In the first game between these two teams this season, Princeton raced out to a 22-point lead before Penn rattled off a barrage of three-pointers to tie the game before the Tigers pulled away. At the time, Princeton coach Mitch Henderson attributed the Quakers’ unexpected run to their transition offense, which opened up the three-point arc. With a similar double-digit lead at halftime, the Tigers were ready this time around and didn’t let the Quakers back into the game by forcing them into a half-court offense.


“They hurt us,” Henderson said of the first meeting. “We had a nice, big, comfortable lead in the first game and they came back and made some huge shots in transition, so that was a focus. We had to get that squared away.”

Tuesday was the 236th meeting between the two squads (Penn leads the all-time series, 124-112), but it had extra meaning beyond the normal conference implications. Penn celebrated the 90th year of the Palestra at the game as the arena opened on Jan. 1, 1927. The Penn band played “Happy Birthday” for the Cathedral of College Basketball and ticket prices were rolled back for students to 55 cents, the same price for that opening game in 1927.

“It's an incredible event to be a part of,” Donahue said. “Unfortunately, when you're coaching, you don't get to enjoy it as much as the rest of you. But I have an incredible appreciation for the arena and I'm very grateful that I'm the coach here and get this opportunity.”

The special event for the Palestra helped entice 6,215 fans, most of whom were cheering loudly for the Quakers. But the Tigers dominated the game after the first media timeout. Princeton took the lead for good early on with a 13-0 run to turn a 10-9 deficit into a 22-10 lead by holding Penn without a point for over 7½ minutes. Weisz got going in that stretch with two early threes and the Tigers were off from there.

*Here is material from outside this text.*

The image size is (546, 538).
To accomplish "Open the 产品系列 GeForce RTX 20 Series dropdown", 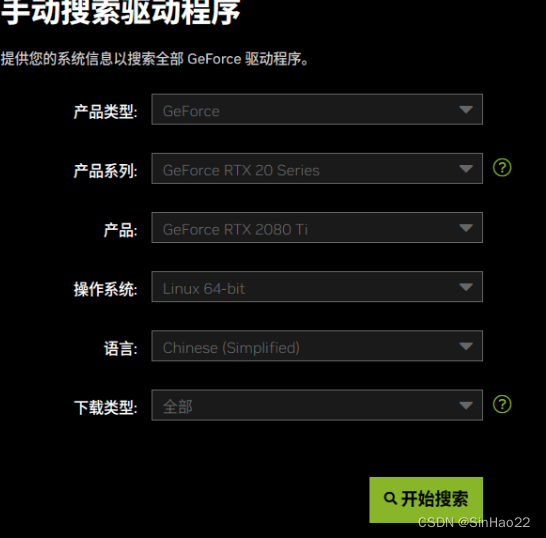I will (317, 169).
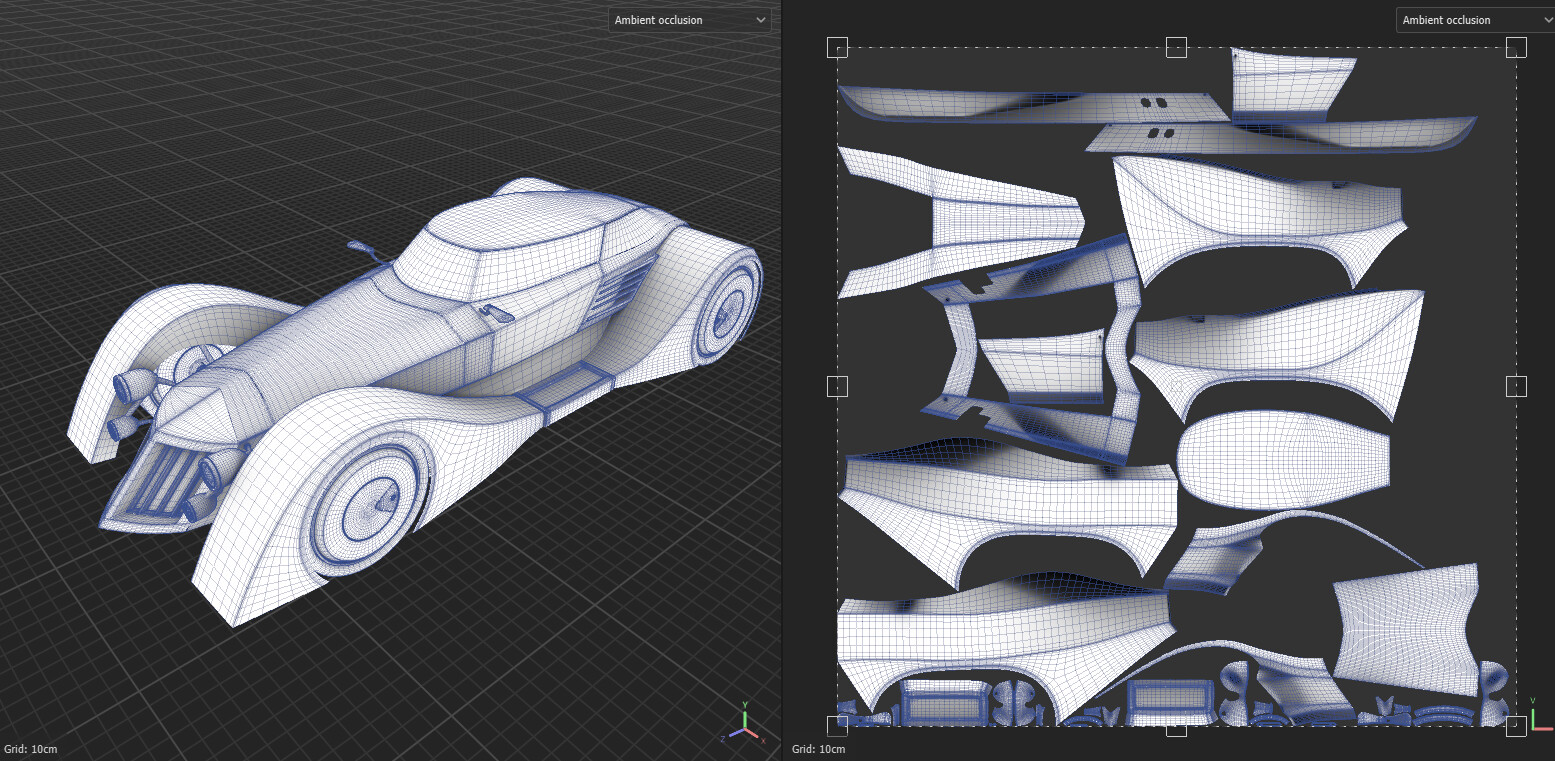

Princeton kept Penn at arm’s length with its three-point shooting. Weisz hit four from deep in the first half while three teammates — Devin Cannady, Myles Stephens and Amir Bell — all made two over the course of the game. A few of the shots banked in or rattled the rim, but the Tigers got all the bounces they needed. After the early 13-0 run, Penn didn’t get closer than nine points and trailed by as many as 20. 

“They have great synergy with those older guys,” Donahue said of the Tigers. “They hadn't shot the ball well from three and I thought we challenged those early ones that got some bounces and the ball starts going in. They got contagious. They shot the heck out of it.”

The Quakers actually held the advantage down low, outscoring the Tigers, 28-14, in the paint. Freshman center A.J. Brodeur scored 10 points and grabbed a game-high six rebounds while sophomore Max Rothschild hit three early shots in the paint.

But Penn’s three-point shots wouldn’t fall as the Quakers struggled to find transition offense. Junior Sam Jones hit two threes in four attempts while the rest of team was 1 for 6 from range. Princeton made only three more shots than Penn but had 11 more treys, a key difference in the victory.


Now the Quakers are left in a situation in which they need to either win out or come close to doing so in order to reach the inaugural Ivy League Tournament, held this March 11-12 at the Palestra, and only includes the top four teams in the league. Donahue, however, has his eyes on Penn’s Friday game with Columbia and played down Penn’s current predicament. 

“I think the tournament stuff is great,” Donahue said. “It’s great for the league, it’s great for you (the media). But for us, it’s pretty simple. We’ve got to get better each day, tomorrow, and figure out how we can compete on Friday.”